The retailer said it suffered a “significant, temporary reduction both in the amount of stock and range of sizes reaching its UK stores” during the implementation of a systems upgrade at its premises in Barnwood, Gloucestershire.
Peel Hunt analyst John Stevenson has cut his pre-tax profit forecast to £62m from £70m as a result. He said: “New ranges appear to have gone down well with customers, phasing has improved and the business was getting back onto the front foot.
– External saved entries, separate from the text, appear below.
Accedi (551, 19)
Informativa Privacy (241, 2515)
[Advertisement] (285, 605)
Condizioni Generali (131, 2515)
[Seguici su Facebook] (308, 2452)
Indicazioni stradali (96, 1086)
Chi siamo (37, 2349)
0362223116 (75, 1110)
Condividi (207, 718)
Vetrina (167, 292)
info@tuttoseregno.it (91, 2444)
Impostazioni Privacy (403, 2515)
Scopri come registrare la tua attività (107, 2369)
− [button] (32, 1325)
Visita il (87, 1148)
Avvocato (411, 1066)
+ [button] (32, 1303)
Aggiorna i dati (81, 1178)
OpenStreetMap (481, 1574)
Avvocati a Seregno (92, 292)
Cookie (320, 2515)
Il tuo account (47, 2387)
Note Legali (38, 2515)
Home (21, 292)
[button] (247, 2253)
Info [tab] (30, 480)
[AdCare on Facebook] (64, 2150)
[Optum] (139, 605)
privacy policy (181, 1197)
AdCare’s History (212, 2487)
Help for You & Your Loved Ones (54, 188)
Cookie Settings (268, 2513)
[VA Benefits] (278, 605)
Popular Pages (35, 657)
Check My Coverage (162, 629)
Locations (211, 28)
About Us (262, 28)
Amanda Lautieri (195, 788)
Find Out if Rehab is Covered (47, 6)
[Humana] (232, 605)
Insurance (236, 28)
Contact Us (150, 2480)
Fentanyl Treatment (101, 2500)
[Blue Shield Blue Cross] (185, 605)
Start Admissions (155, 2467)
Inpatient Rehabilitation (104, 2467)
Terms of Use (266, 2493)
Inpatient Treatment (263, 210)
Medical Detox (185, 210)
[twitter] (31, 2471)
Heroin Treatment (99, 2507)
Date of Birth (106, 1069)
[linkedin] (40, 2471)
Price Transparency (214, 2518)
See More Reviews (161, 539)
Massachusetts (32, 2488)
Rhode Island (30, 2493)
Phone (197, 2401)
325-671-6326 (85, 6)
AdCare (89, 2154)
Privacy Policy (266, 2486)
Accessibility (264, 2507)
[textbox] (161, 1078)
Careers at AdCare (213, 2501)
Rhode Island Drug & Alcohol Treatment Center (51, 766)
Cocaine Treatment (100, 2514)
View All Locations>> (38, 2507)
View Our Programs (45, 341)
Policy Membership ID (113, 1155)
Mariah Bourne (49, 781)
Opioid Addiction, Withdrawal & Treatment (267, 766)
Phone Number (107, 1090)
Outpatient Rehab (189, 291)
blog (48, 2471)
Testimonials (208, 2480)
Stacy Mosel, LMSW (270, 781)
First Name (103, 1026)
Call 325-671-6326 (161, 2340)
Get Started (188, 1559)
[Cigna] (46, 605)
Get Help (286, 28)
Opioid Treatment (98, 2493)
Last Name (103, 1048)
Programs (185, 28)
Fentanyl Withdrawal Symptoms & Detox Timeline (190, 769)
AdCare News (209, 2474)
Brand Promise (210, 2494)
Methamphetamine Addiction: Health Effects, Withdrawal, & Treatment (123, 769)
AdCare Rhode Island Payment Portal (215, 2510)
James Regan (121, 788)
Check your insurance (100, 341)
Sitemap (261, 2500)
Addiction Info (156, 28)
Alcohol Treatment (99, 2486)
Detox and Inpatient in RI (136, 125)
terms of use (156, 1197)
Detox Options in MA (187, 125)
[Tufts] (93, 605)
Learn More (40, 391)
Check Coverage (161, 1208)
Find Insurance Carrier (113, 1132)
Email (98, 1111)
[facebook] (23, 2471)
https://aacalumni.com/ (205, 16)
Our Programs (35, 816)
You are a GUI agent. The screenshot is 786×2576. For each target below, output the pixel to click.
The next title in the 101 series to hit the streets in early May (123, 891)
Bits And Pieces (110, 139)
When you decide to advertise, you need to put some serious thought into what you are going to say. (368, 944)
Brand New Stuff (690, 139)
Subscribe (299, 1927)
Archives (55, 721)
However, such stellar growth has proved to be too much for the level of systems and business change.”
Supergroup said: “While the issues outlined above are an unwelcome temporary set-back, these changes to our warehouse management systems are vital in supporting the significant growth we continue to experience in the business.”
The malfunction is SuperGroup’s second stocking issue in 2011 following its struggle to get summer stock into store early enough in its fourth quarter.
SuperGroup’s international and wholesale business was not affected by the latest glitch, although there are plans to roll out the systems overseas.
The retailer estimates that the total cost of the error, including the additional temporary warehouse facilities and resulting lost sales, will be between £6m and £9m.
While temporary extra warehouse facilities are now in place, stock levels are not yet back to normal and the issue is not expected to be resolved until next month.
SuperGroup has been expanding aggressively, with plans to open 20 stores a year.
It has more than 60 trading currently.